The promise of quantum computing has become clear across sectors. For logistics and supply chains, quantum capabilities could transform the way companies solve complicated routing and resource tasks, enabling real-time optimisation on a global scale. Firms could cut waste, streamline global networks, and achieve operational gains that traditional computing simply can’t deliver.
In the financial sector, quantum is positioned to reshape portfolio management and risk forecasting. By processing massive datasets and modelling complex markets, quantum-powered tools could give financial institutions an edge—spotting hidden trends and strengthening risk mitigation. From stress-testing economic scenarios to fine-tuning investments, quantum computing could redefine the competitive landscape in global finance.
The technology’s impact doesn’t stop there. Quantum’s reach extends into artificial intelligence, materials science, cryptography and beyond. By breaking through current computational limits, quantum computing could drive faster advances in machine learning and boost progress in fields that rely on complex system modelling.

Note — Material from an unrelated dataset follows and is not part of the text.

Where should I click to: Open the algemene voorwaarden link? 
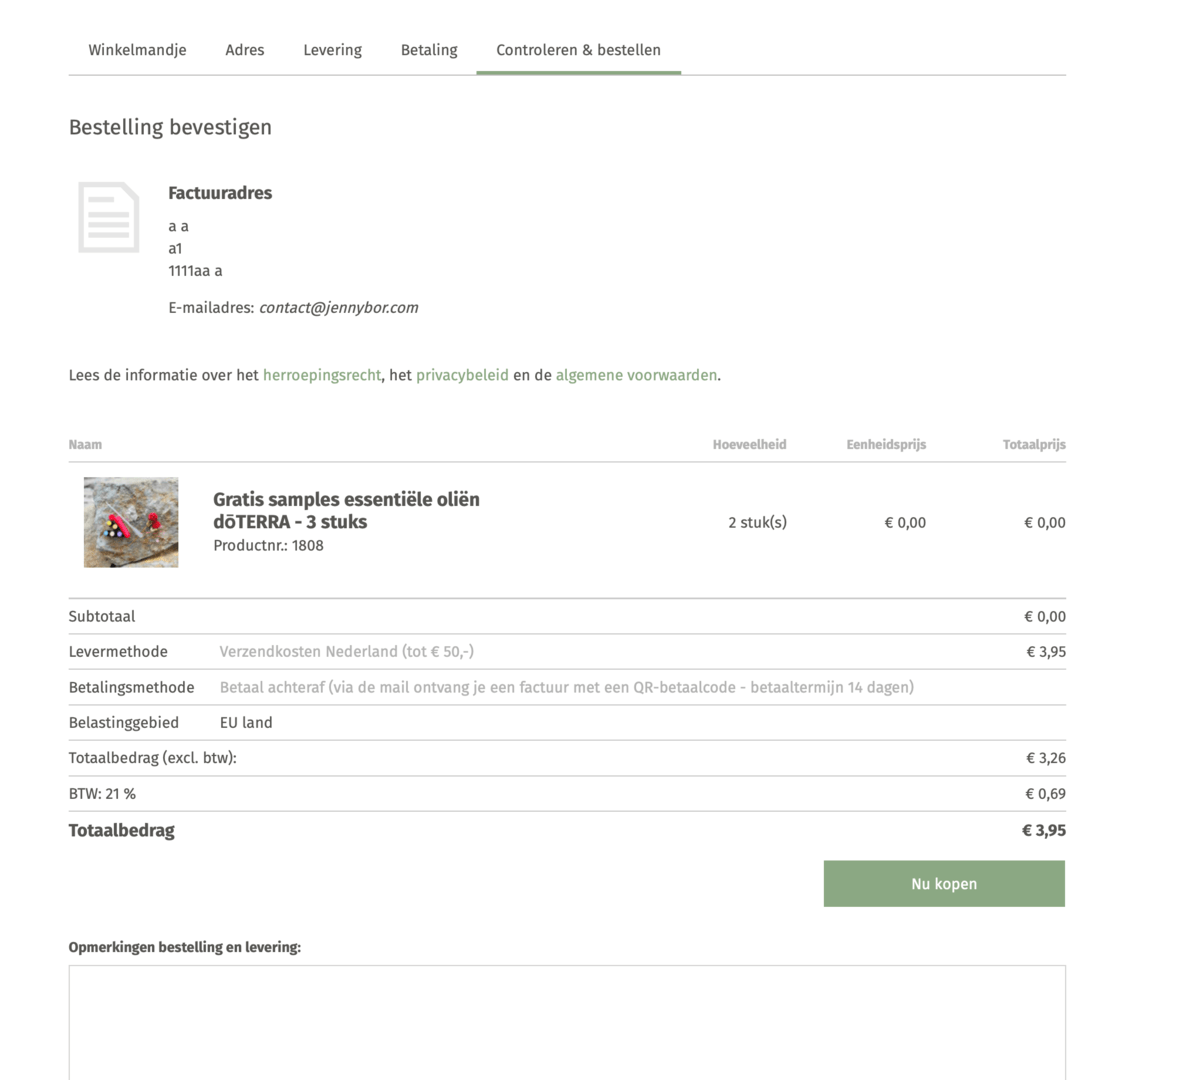click(636, 376)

However, alongside this promise lies significant risk. Like the nuclear age before it, quantum technology’s sheer power can undermine vital safeguards. The chief concern is its potential to crack the encryption protocols that protect global communications, transactions and critical infrastructure. As one official warned at a recent event attended by Moody’s executives, “Quantum computers can break all of our codes in a nanosecond.” This stark reality has fuelled a rush to develop quantum-proof cybersecurity before malicious actors can exploit these vulnerabilities.
Securing the quantum future means more than building the most powerful machines. It’s also about controlling who shapes the future rules of encryption and digital sovereignty. Global rivals are weaving quantum technology into national strategies to boost power and influence. To counter this, the U.S. and its partners are working to map the entire quantum ecosystem—tracking who develops platforms, securing critical patents, tracing supply origins, and closing gaps in international research collaboration that could leave back doors open to threats.
Countries like the UK and Germany are stepping up oversight of quantum tech, while the Dubai Electronic Security Center in the U.A.E. has announced fresh measures to tackle quantum-related threats. The RAND Corporation has underscored the urgency, calling the quantum supply chain opaque, fragmented and poorly mapped—spanning everything from cryogenic hardware makers to photonic chip start-ups. Such a scattered landscape is a magnet for hacking, IP theft, and supply chain tampering.
Protecting this evolving supply chain demands rigorous tools. Governments need open-source intelligence, verified datasets, and deep visibility into who owns what across the quantum space. These insights help uncover hidden risks, from patent disputes to cross-border licensing traps that could leak sensitive knowledge.
Moody’s highlights four priority areas for nations keen to secure the quantum race. First, identify who is driving technological development and who receives R&D funding—tracking partnerships that link universities with private firms. Second, map supply chains end-to-end, scrutinising vendor links and the origins of key parts. Third, keep watch on high-risk patent clusters and ownership webs that could expose breakthroughs to hostile actors. Finally, model the infrastructure challenges tied to the rise of quantum and AI. Moody’s estimates that $2tn in server capacity will be needed soon, demanding close checks on where data centres are built and how secure they are against geopolitical and climate threats.
Much like the Manhattan Project, winning the quantum race will hinge on constant collaboration between governments, industry leaders, and the scientific community. Moody’s aims to support this effort by equipping governments with the intelligence to navigate this fast-changing technological frontier—giving allies a clearer picture of who is pushing the boundaries and where new risks may emerge.